According to the the latest Foreclosure Inventory Analysis showed nearly 1.5 million properties were currently in the foreclosure process or being held by banks as Real Estate Owned.
This was up 9 percent from the first quarter of 2012, but down significantly from the apex of foreclosure activity — 2.2 million units — in December 2010.
What Is Distressed Property?
“Distressed property” is a blanket term for homes in foreclosure, short sale or that are REO (Real Estate Owned).
Below are definitions of different types of distressed real estate, so that you can be familiar with the terms.
- Foreclosure: When a homeowner has defaulted on their mortgage for a specified period of time, the bank takes possession of the real estate.
- Short Sale: A homeowner facing foreclosure may request a short sale from their lender to sell the property for less than what is owed.
- REO: Real Estate Owned properties have gone through foreclosure and are held by the bank. This increases the possibility of purchasing these homes at a discount because maintaining an REO is costly for a lender.

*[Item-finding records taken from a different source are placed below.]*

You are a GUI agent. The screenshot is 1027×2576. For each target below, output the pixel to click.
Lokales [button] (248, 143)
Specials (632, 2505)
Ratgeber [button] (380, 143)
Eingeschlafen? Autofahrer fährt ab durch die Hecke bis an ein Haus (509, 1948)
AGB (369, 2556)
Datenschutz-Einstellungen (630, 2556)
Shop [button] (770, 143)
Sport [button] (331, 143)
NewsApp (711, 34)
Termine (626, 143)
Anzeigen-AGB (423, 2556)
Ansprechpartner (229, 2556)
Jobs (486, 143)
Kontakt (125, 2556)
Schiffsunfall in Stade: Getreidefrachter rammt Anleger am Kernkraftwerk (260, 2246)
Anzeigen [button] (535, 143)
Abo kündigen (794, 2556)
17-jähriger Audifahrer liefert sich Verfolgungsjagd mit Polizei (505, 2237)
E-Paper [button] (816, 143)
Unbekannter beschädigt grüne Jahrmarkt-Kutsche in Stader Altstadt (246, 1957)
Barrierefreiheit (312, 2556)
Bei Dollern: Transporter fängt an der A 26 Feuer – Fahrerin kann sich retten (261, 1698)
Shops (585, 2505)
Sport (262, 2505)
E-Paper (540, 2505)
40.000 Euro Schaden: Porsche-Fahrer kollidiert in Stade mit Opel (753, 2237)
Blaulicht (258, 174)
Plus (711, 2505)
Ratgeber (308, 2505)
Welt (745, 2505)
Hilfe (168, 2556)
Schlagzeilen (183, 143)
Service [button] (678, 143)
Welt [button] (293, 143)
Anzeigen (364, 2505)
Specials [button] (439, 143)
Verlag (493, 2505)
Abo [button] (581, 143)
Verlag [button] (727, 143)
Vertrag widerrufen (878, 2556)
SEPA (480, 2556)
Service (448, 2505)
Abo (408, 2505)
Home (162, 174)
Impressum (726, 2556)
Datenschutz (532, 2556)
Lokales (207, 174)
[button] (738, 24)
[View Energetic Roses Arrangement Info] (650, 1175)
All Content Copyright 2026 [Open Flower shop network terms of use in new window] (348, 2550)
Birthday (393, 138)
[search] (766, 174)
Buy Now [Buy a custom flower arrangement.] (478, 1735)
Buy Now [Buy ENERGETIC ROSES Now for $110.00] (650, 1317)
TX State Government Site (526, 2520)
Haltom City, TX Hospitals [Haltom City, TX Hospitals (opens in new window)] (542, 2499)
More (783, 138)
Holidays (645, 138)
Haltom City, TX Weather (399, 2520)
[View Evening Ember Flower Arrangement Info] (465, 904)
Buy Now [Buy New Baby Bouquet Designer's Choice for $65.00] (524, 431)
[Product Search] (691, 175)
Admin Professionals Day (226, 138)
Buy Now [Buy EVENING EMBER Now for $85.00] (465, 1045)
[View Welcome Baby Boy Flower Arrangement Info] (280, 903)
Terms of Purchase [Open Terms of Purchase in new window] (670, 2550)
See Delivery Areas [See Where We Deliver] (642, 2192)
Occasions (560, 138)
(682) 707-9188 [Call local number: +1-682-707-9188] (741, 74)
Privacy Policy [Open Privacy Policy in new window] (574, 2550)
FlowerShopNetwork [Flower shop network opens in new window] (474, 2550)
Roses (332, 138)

All three scenarios offer opportunities for substantial savings, yet all include stipulations with regard to the contract and terms of purchase.
Special Requirements With Distressed Property Purchases
When you buy this type of property, you are dealing with a financial institution instead of a private seller, so it may take more time to get to the closing table.
Be prepared for a longer than normal communication cycle as there are often delays when working with the bank or mortgage lender to come to a decision on an acceptable offer and closing date.
Unfortunately, many distressed properties have more deferred maintenance and repair issues
If you are willing to take the chance and be patient, a distressed property could pay off in terms of a lower purchase price.
In the end, it is strongly advised that buyers work with an experienced property expert when interested in distressed properties because of the additional paperwork and requirements to complete the transaction.